Однако какова будет стратегия намеченной реконструкции, ведь воспроизвести древнеиндусские шедевры с их неповторимой даже в пределах одного строения каменой резьбой не представляется возможным? Индейцы, сохраняющие ритуальное отношение, – противники имитации. Вставками из аналогичного камня они лишь говорят, что здесь некогда был родной, уникальный фрагмент (фото 5).

А вот относительно будущего у девятисотлетнего храма даже воображение молчит. Как можно из несметных осколков (иногда буквально щебня), старательно разложенных по большой территории, собрать нечто, достойное внимания? Однако за их сохранностью денно-нощно следит не только Вишну, но и сторож с наблюдательной вышки (фото 6).

Что делать, если реконструкция лишит покоя, поломает нормальную жизнь, волею судеб капитально укоренившуюся в непосредственной близи ко все еще сопротивляющемуся небытию памятнику? Непростые у них отношения (фото 7)…

Иные довольно быстро укореняются в ритуальные отношения. Не так давно в одном из наших городов – практически тайком от художественной общественности – поставили памятник православной святой. Люди со вкусом отворачиваются, а верующие откровенно молятся… Попробуй теперь заменить, хотя бы реконструировать его.

Зачастую важна не столько скорость восстановления, сколько сам факт его желания, продвижения – символ, что нам дорого прошлое как таковое, свидетельство наличия еще ритуальных отношений. Поэтому сегодня в мировых масштабах чрезвычайно важна и точность реконструкции. И мало кого беспокоит, сколько еще продлится ритуал реставрации афинского Акрополя, ведь ее высококлассные специалисты озабочены сугубо достоверностью восстанавливаемого. Это вселяет общий оптимизм – ведь в точности воспроизводя памятник, мы психологически накрепко привязываемся к историческому реперу и так – осознанно или нет – обретаем ритуальную опору в мире, которую, как по эстафете, удовлетворенно передаем потомкам.

Поэтому реконструкцию, восстановление знаковых памятников нередко инициируют и им попечительствуют крупные государственные руководители, отчего и они сами, и зодческий ритуал обретают особую, “брахманическую” значимость.

При этом обывателя, к счастью-сожалению, мало волнует, что в “средневековых доспехах” – современные “опилки”. В своем большинстве нам важна не форма-буква, а идея-дух априори ритуальной реконструкции. Поэтому давно угасли пылкие негодования относительно обилия синтетики в воссозданном храме Христа Спасителя в Москве. Они не возникают и при восстановлении нашего Успенского собора, которое с его торжественного освящения, десятилетних работ и, уверен, открытия глубоко символично-самобытный, можно сказать, национальный ритуал Времени собирать утраченные Камни.

Но, видать, не Время собирать Камни для некогда величественного храма величественного царя Соломона. Ведь сохранившийся остов его – Стена Плача свята для иудеев сама по себе, ибо вполне собирает их по всему миру на сакральный, ныне преисполненный для них особого символизма ритуал.

Да и скромной старине достаточно лишь приоткрыть свой возраст, чтобы уважать себя заставить даже в суетливой повседневности (фото 8).

### Исходные данные:

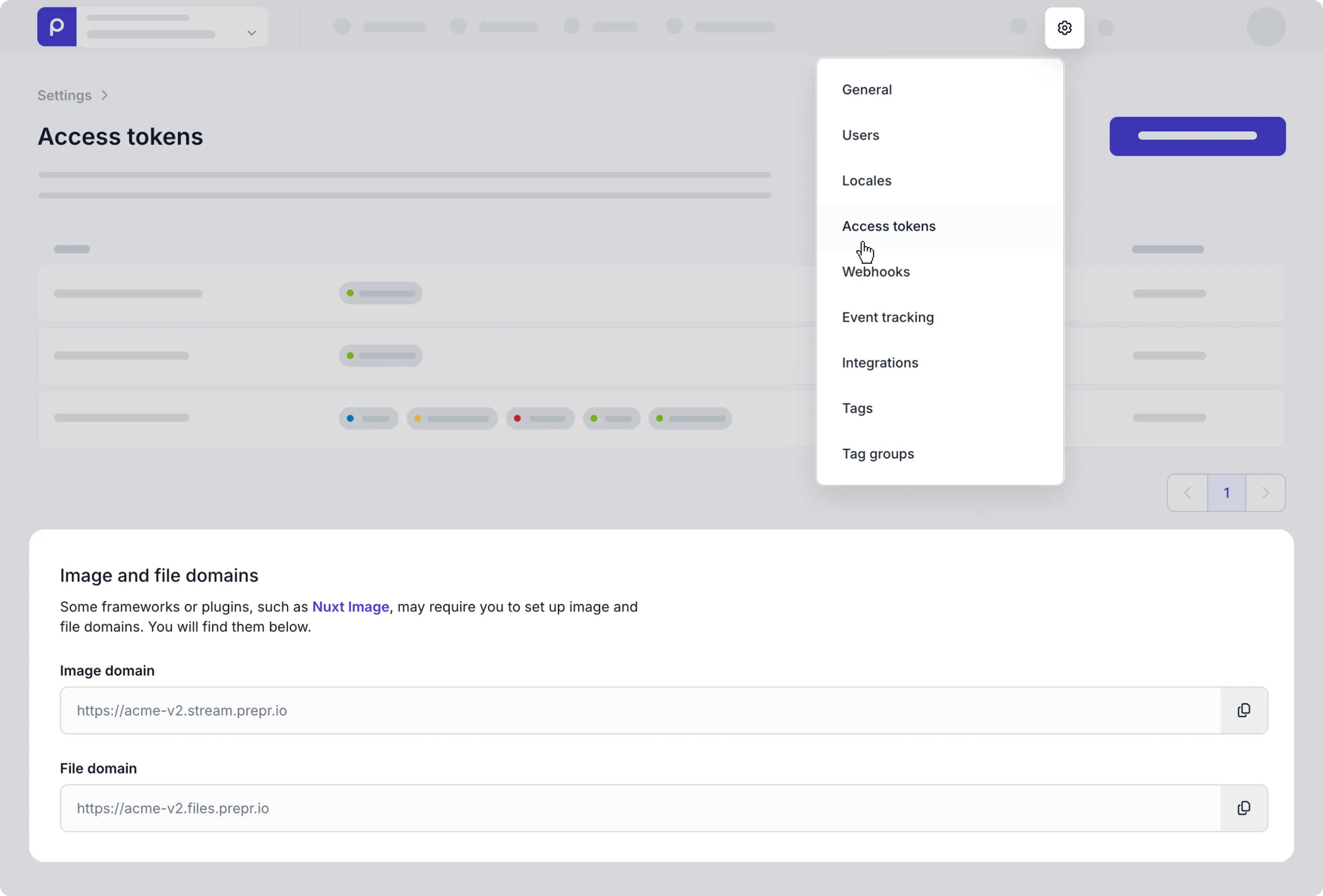Go to previous page arrow
Image resolution: width=1323 pixels, height=896 pixels.
pos(1188,493)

### Задание:
Отредактируйте фрагмент текста о реконструкции памятников, начиная со слов «Что делать, если» и заканчивая словами «бы реконструировать его.». Перепишите этот отрывок, заменив «верующие» на «прихожане».

### Выполненное задание:
Что делать, если реконструкция лишит покоя, поломает нормальную жизнь, волею судеб капитально укоренившуюся в непосредственной близи ко все еще сопротивляющемуся небытию памятнику? Непростые у них отношения (фото 7)…

Иные довольно быстро укореняются в ритуальные отношения. Не так давно в одном из наших городов – практически тайком от художественной общественности – поставили памятник православной святой. Люди со вкусом отворачиваются, а прихожане откровенно молятся… Попробуй теперь заменить, хотя бы реконструировать его.